Another simple trick is to replace a simple call to scheduler.Run() by the following idiom:

try:
    success = scheduler.run()
except KeyboardInterrupt:
    print("OOPS ! ")
    scheduler.debrief()
    exit(1)

This way when the execution hangs, you can interrupt it by typing Ctrl-C, which will dump the status of the various jobs, like e.g.:

^COOPS - current status
----- FINE
1 ⚠ ☉ ☓   <SshJob `rhubarbe leases --check`> OK
2 ⚠ ☉ ↺   <SshJob `RunScript: cefore.sh run-cefore-sim`> OK requires={1}
3 ⚠ ☉ ☓   <SshJob `RunScript: cefore.sh run-cefore-publisher`> OK requires={1}
4 ⚠ ☉ ☓   <PrintJob `settling for 15 seconds`> [[ -> None]] requires={1}
5 ⚠ ☉ ☓   <SshJob `cd NS3/sourc ...`> OK requires={4}
6 ⚠ ☉ ☓   <SshJob `Pull: remote path /root/NS3/source/ns-3-dce/files-2/tmp/OutFile into .`> OK requires={5}

where you can see that job #2 is still running.

Using the Service class

Very often, when an SshJob does not complete as you expect it to, it is because it starts background processes that do not properly daemonize.
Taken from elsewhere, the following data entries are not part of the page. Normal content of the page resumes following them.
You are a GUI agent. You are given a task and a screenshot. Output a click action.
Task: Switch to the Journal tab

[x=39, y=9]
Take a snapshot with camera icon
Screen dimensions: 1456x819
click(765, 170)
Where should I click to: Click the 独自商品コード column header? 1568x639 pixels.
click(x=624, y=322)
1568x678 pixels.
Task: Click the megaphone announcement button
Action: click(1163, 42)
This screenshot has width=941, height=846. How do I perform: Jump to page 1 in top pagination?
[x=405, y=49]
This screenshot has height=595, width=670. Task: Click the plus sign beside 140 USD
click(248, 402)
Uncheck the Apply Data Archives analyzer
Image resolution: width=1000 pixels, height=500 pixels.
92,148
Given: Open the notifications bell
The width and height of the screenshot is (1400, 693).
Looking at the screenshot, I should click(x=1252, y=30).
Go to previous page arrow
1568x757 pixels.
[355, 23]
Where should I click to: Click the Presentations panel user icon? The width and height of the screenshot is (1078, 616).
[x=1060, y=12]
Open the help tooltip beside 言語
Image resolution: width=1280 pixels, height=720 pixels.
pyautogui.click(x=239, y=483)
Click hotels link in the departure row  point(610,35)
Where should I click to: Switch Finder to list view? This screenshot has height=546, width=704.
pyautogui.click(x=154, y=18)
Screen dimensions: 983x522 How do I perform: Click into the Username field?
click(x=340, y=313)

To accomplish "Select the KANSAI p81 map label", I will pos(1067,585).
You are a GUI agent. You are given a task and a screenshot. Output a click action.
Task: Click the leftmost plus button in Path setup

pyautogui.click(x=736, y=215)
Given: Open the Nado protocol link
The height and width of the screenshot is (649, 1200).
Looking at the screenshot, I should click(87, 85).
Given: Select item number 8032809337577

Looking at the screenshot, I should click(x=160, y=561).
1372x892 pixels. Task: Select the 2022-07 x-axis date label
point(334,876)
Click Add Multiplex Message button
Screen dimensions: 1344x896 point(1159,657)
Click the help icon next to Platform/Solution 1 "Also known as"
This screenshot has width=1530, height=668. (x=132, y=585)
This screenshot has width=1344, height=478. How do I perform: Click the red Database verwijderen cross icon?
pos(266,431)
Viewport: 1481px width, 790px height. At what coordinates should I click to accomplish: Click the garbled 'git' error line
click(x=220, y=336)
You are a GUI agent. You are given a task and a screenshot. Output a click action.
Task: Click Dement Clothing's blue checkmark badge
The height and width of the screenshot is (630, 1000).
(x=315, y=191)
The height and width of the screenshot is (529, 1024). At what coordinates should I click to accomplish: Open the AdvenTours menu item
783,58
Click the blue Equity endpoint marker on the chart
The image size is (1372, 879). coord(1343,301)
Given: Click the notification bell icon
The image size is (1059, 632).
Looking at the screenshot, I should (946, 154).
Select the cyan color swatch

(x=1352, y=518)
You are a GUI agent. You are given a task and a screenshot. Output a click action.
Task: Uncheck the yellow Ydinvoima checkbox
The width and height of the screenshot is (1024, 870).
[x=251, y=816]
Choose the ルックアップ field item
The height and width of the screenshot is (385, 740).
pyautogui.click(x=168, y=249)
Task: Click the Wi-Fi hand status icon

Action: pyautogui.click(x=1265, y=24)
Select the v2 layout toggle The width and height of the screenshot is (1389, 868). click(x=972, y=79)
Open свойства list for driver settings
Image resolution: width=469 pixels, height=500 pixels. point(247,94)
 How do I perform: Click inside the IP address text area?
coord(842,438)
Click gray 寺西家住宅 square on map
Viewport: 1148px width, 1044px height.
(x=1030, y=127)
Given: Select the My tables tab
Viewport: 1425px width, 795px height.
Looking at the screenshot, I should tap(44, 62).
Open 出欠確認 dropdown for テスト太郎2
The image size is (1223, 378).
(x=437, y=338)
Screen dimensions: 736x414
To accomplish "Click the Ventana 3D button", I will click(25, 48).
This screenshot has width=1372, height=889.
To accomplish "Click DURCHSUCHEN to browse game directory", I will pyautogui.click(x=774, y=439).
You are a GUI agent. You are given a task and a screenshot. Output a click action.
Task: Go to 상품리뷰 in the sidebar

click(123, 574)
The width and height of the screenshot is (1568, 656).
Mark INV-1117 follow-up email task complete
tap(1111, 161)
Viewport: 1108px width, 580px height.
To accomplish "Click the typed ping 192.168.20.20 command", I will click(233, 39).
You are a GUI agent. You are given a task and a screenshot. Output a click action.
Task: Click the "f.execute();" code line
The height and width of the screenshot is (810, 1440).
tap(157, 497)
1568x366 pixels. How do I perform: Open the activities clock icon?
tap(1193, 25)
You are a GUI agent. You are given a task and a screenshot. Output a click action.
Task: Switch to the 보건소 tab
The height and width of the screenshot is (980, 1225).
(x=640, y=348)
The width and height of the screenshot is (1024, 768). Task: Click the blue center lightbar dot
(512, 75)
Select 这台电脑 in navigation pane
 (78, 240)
When the remote process still has an open std channel (in, out or err) open, the session will cowardly refuse to hang up in the fear to lose such information.

In order to ease the management of such service-oriented activities, the apssh library comes with a Service class, that leverages the now general availability of systemd on all the major linux distributions, as an attempt to provide easier and more robust path.

Please see the Service class documentation for more details.